Exercise description | Reproduce the data from the line containing "Image resolution: width=679" through the line containing "[x=608, y=116]", inclusive, leaving out the pictures.
* start *
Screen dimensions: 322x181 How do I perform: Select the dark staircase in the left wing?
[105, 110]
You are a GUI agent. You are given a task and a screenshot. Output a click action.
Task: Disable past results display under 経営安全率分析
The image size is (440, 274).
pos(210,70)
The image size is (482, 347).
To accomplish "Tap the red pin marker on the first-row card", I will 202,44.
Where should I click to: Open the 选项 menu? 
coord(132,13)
* end *
* start *
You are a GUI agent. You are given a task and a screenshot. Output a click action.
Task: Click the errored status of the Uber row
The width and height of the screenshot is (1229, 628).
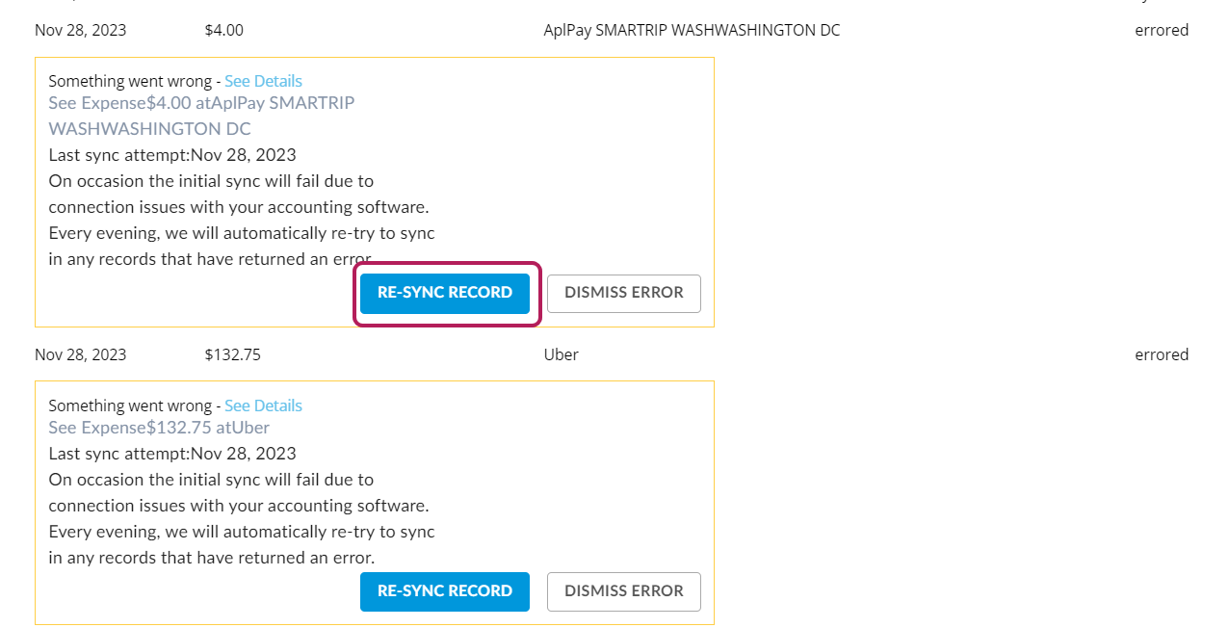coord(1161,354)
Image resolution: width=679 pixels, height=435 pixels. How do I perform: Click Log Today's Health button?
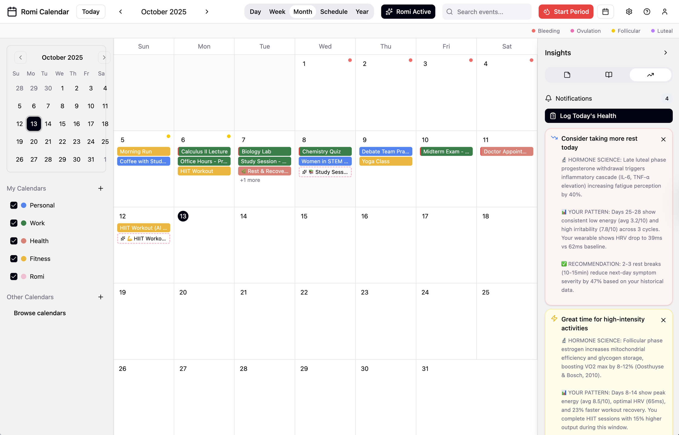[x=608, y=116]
* end *
Result of the exercise |
Image resolution: width=679 pixels, height=435 pixels. How do I perform: Click Log Today's Health button?
[x=608, y=116]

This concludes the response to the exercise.